And after I fretted over one of my favorite burger joints for more than nine months, the beloved LC’s Hamburgers in the Northland, reopened — finally! — last March after a 2014 fire closed it for nearly a year.

Pizza? There’s always a place for new pizzerias in the metro, and this year’s bounty of pie shops included two fast-serve restaurants: Pizzeria Locale in Waldo (in partnership with the Chipotle chain) and the independently owned Topp’d, at 3934 Rainbow, the brainchild of pizzeria veteran Chad Talbott.

The biggest pizza news of the year was the opening of Erik Borger’s Il Lazzarone in the River Market. Borger’s first pizzeria of that name, in St. Joseph, is the only pizzeria in the state of Missouri to be officially authenticated as Neapolitan pizza by the American Delegation of the Associazione Verace Pizza Napoletana. Borger is attempting to get the same rare imprimatur for the Kansas City restaurant.

Papa Keno’s returned to the same location in Westport that it had abandoned in 2008 — the short-lived trattoria, the Boot, briefly occupied the space until Papa Keno’s took over the lease again.

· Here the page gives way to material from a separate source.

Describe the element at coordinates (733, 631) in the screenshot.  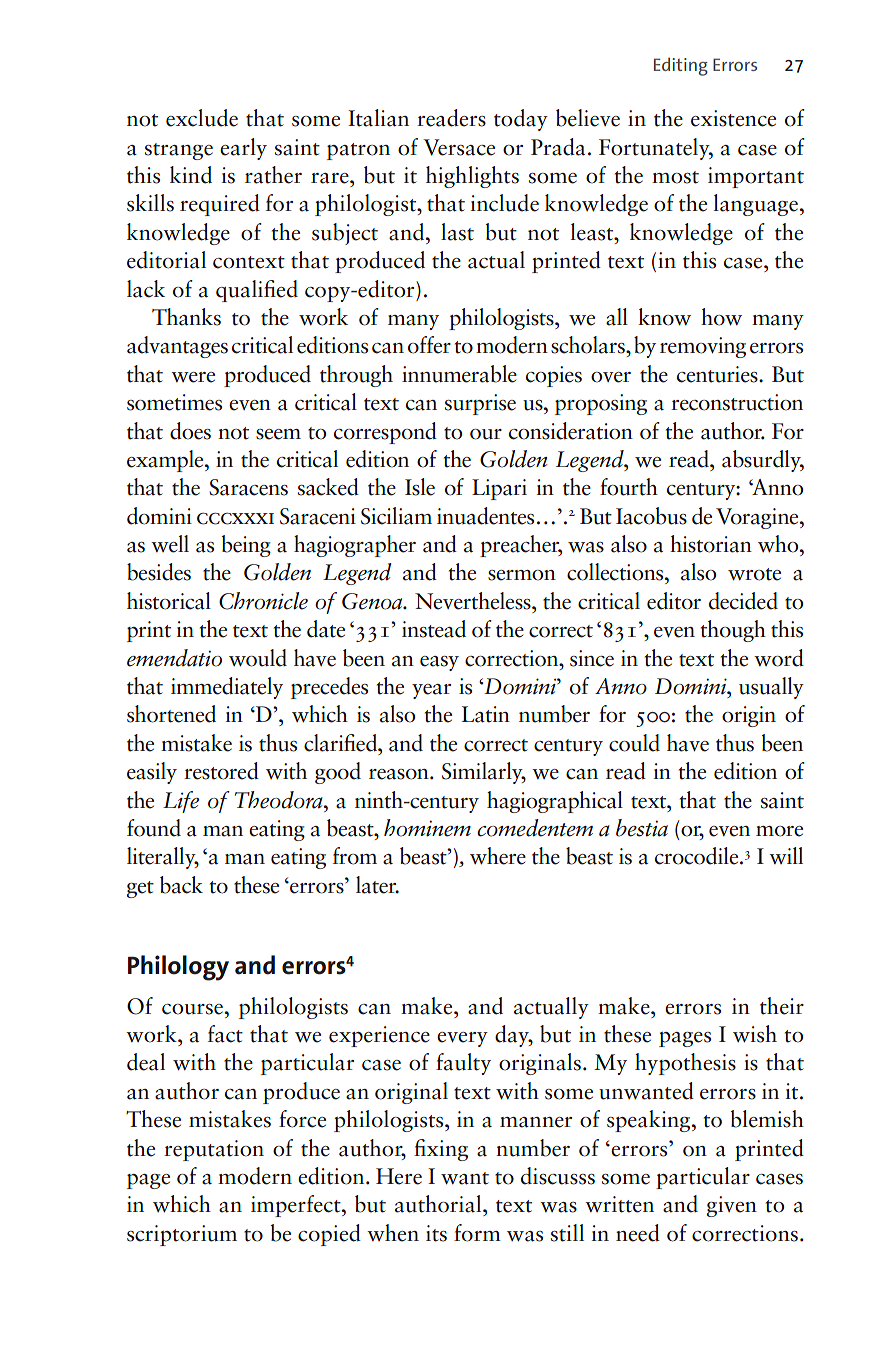
I see `though` at that location.
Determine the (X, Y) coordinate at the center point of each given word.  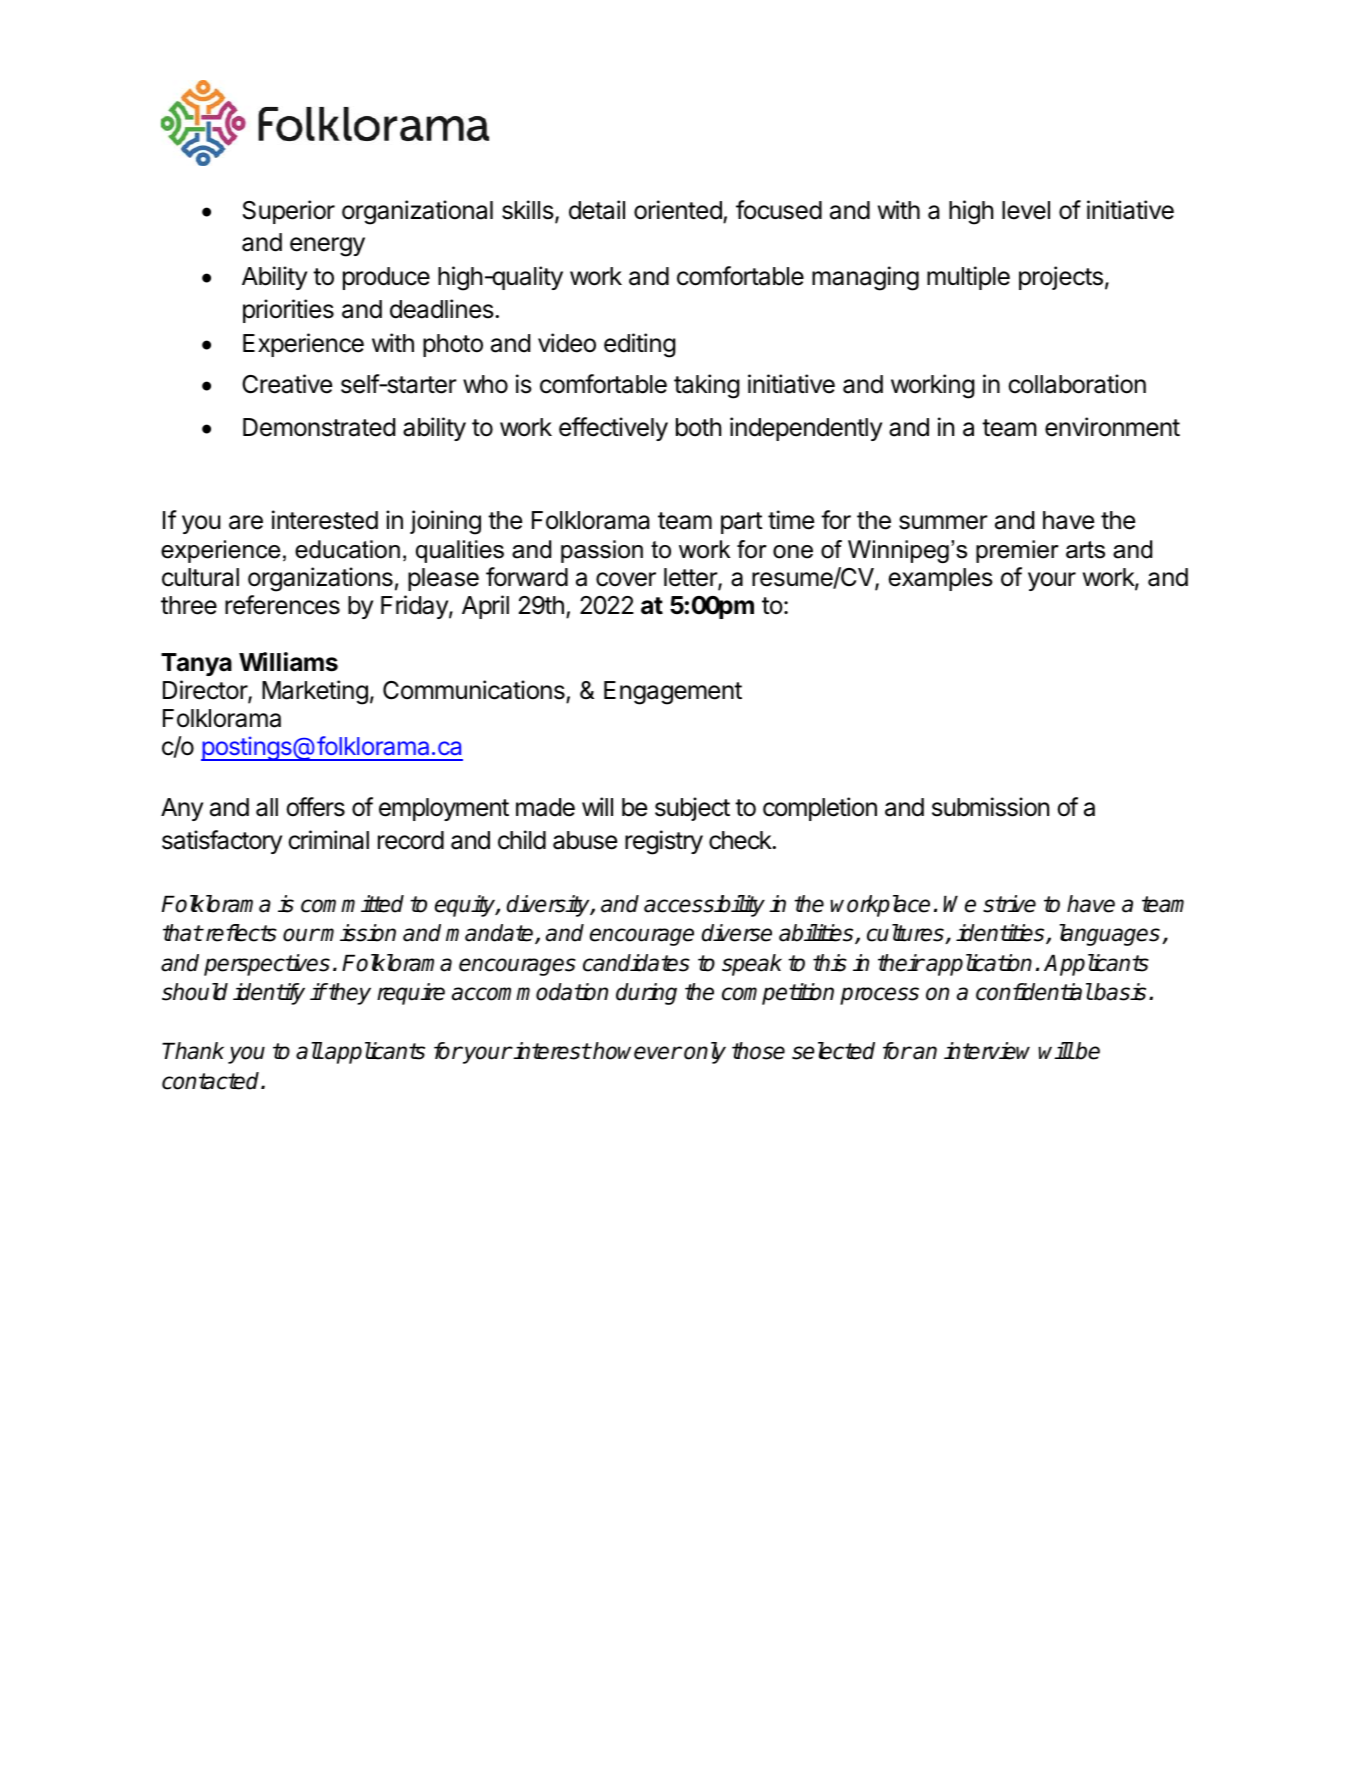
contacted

Although Grimaldi’s Pizzeria was founded in Brooklyn in 1990, the popular coal-fired pizza shop was sold to different owners, who turned the business into a national chain. The first outpost in the area opened recently in the Prairiefire complex (at 5601 West 135th Street), in Overland Park.

The former Next Door Pizza space in Lee’s Summit was revamped as the Long-Bell Pizza Co. by chefs Jayson Eggers and Aaron Mulder. Arris’ Pizza, a popular pizza restaurant in Jefferson City that has traditionally served a Greek-influenced pie, finally opened a location in the metro last year, taking over a space at 12812 West 87th Street Parkway, in Lenexa.

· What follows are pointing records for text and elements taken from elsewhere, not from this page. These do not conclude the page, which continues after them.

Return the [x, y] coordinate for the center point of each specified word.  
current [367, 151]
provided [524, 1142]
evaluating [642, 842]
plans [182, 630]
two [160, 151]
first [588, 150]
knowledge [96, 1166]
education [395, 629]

It was a very sweet year for bakeries, with the addition of Ashleigh’s Bake Shop and the Doughnut Lounge in Westport, Heirloom Bakery & Hearth (and the soon-to-open UnBakery & Juicery) in east Brookside, Amore Dolci Bakery in midtown, and the rustic Hearth Bread Co. in Weston.

On a bittersweet note, sisters Vicki and Carol LaBruzzo are looking for an owner to take over their busy LaBruzzo’s Sweet Oven, in the River Market. “We’re tired,” Carol LaBruzzo tells me. “We can’t keep up this pace anymore.”

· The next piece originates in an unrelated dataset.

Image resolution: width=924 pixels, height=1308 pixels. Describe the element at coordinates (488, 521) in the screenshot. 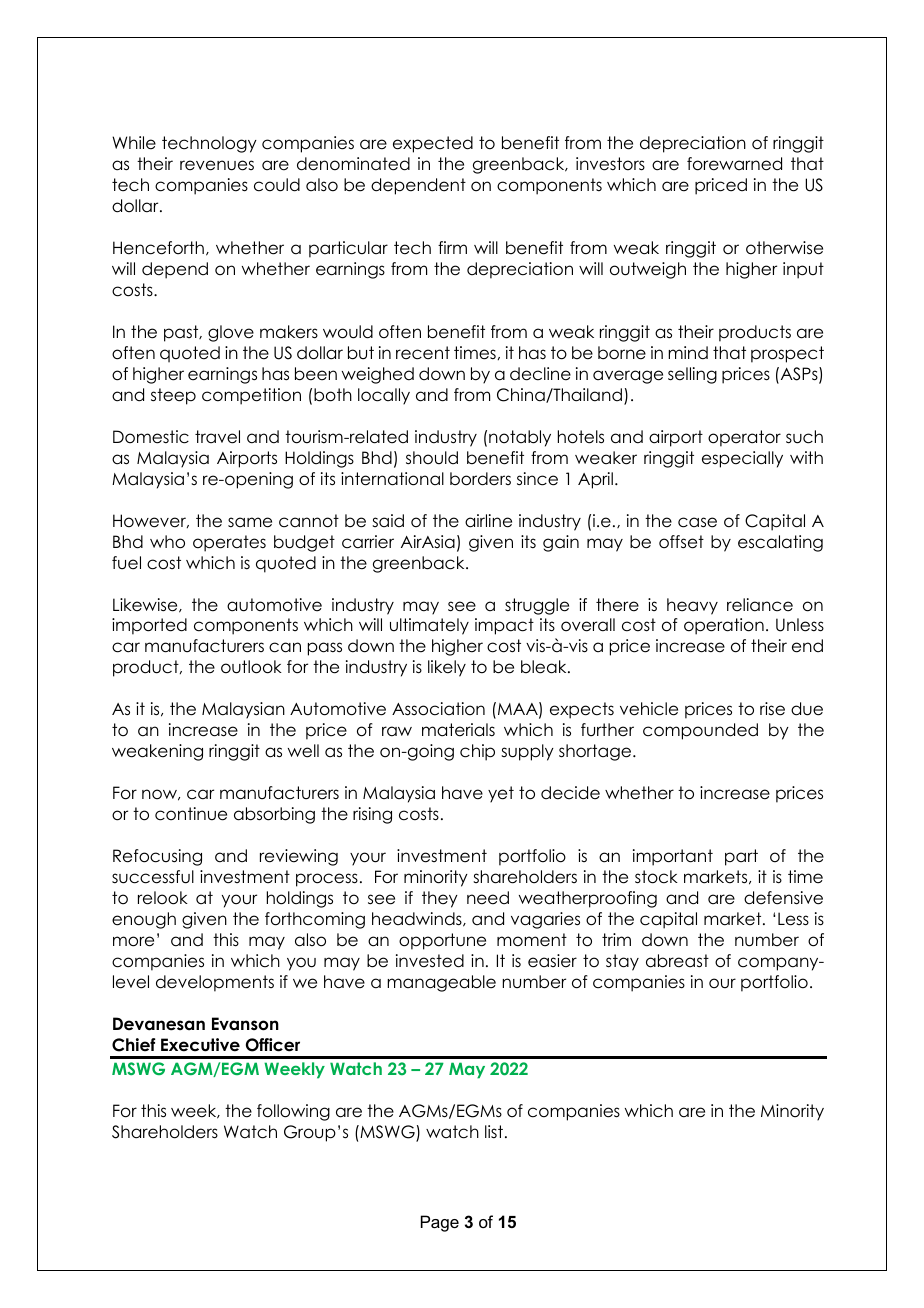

For every restaurant that closed in 2015, it seemed that a new one popped up, and all over the area. These included Beaches Cantina near the airport; Plate in east Brookside; Espirito Do Sol in south Johnson County; Standard Pour in Westport; Mi Asia Bistro downtown (in the long-vacant Willy’s space); chef Derek Nacey’s Blvd Tavern in the Crossroads; and Howard’s Grocery, Café & Catering in the Crossroads.

The R Bar & Patio in Lawrence (the former Jet Lag Lounge) added a chef, Brian Reeves, to the staff, and he took food service here to the stratosphere — nothing too complicated but simply delicious, especially the Maryland crab cakes.

Lawrence also got its own Port Fonda, a spacious outpost of Westport’s beloved cantina. And Massachusetts Street saw the much-awaited reopening of Meg Heriford’s Ladybird Diner, which was shuttered for five months after a fire broke out in a barbecue restaurant next door.

Another terrific addition to Lawrence’s culinary community: 1900 Barker Bakery Café, known for its selection of crusty breads and pastries, is a fine place for a cup of coffee and fresh-fruit galettes.

Kansas City is still a barbecue town, and the 2015 smoke shacks include KC’s Smokehouse Pub (in the former Swagger location in Waldo (8431 Waldo), a new and much-awaited downtown location for the Blue Springs–based Plowboys Barbeque, and Crazy Good Eats (the maker of The Pitch‘s Best Barbecue Pork Sandwich of 2015) in Olathe.

Was 2015 a good year for dining in Kansas City? I’d say it was a very, very good year.